We compare the training data points (green dots) and the predicted outcome of the model (red line). The model clearly underfits the polynomial trend of the points perfectly.

```
ypred = np.dot(x2PF, wOpt)
plt.figure()
plt.scatter(xx, yy, c='g', alpha=0.6)
plt.plot(xx, ypred, 'r', alpha=0.4)
```

```
[<matplotlib.lines.Line2D at 0x1c41c82e668>]
```

### 3.2 No regularization to a more complex model

We apply a higher degree model to the dataset without and with regularization. We analyze the training and test errors over increasing model complexity, which is controlled by decreasing values of $\lambda$.

#### Preventing overflow with scaling

If we apply the polynomial feature transformation to the single input `xx`

and the learning process directly to the new 2D array `xHPF`

we have extremely high values for some columns of the input array. Since the parameter update equation used in the gradient descent algorithm requires the product of the model error with the input array itself, the parameter value will soon diverge to finally exceed the floating limit and thus the overflow.
The final parameter array `wOpt`

will store only `NaN`

values.

```
xHPF = PolynomialFeatures(8).fit_transform(xx)
wInit = np.zeros((xHPF.shape[-1], 1))
xTrain = xHPF.copy()
Nepoch, lr, lmbd = 20000, 0.001, 0
wEvol, Jevol = gradDescRidge(xTrain, yTrain, wInit, lmbd, lr, Nepoch)
wOpt, Jopt = wEvol[-1,:], Jevol[-1]
```

#### Scaling the entire polynomial feature set

To prevent the system to overflow due to very high polynomial degree, one could drastically reduce the learning rate, with the drawback of massively increasing the number of epochs to converge to the optimal solution. One much better idea is to normalize the input features. To this end, we use the class provided in Scikit-learn, the standard scaler.

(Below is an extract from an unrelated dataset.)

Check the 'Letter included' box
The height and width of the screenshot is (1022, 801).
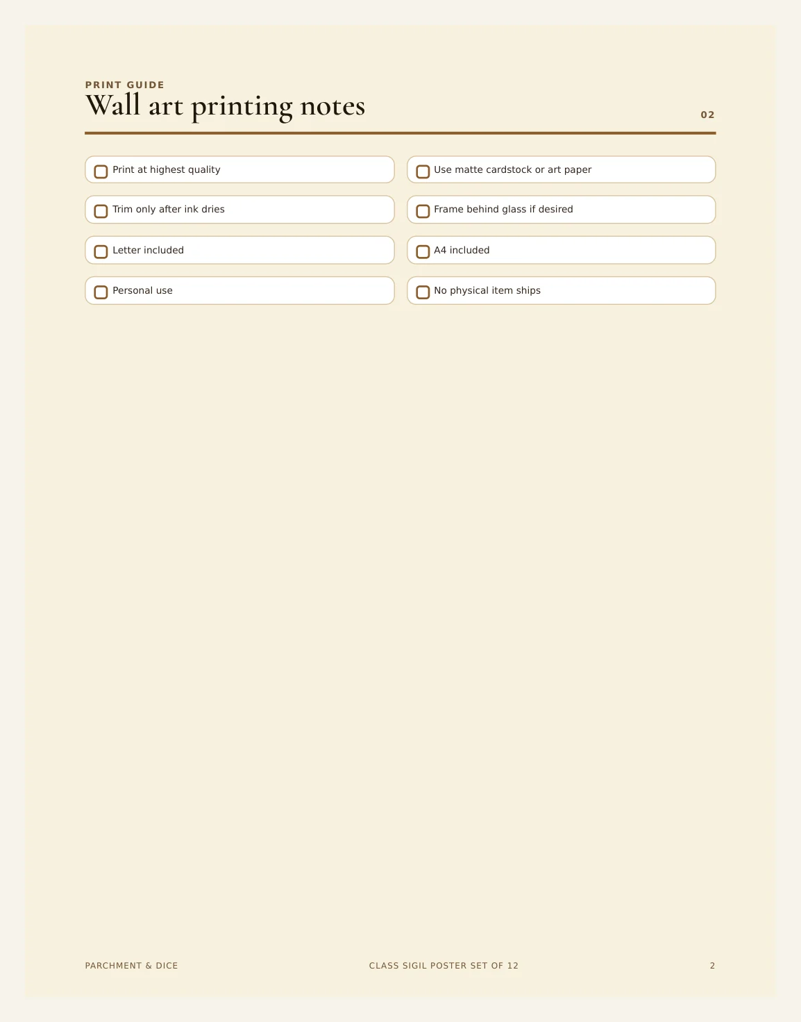101,251
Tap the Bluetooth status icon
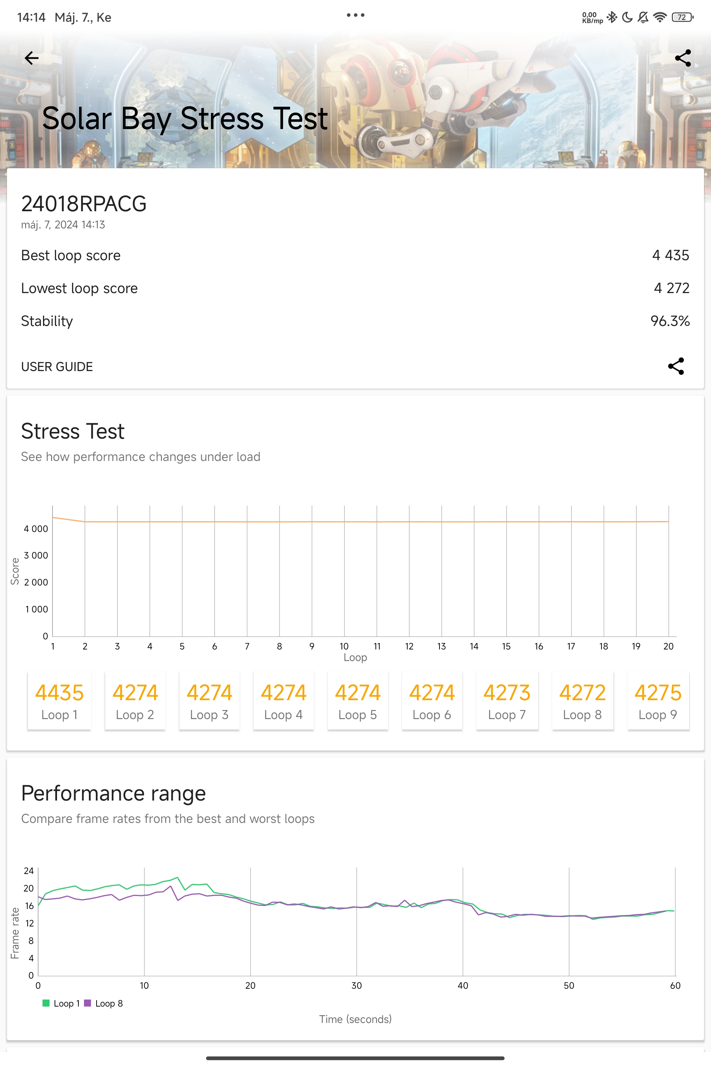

If we apply the scaling operation to the entire polynomial function, ranging from 0 to the maximum degree, the model will learn the function shape only, but there will be a shift due to the missing bias information.
We set the polynomial degree to 8, scale the entire input feature set (bias included), use the Ridge gradient descent algorithm to identify the optimal parameters, `wOpt`

, display the trend of the 9 model parameters and the loss function and show the comparison of the model response (red line) to the actual data response (green dots).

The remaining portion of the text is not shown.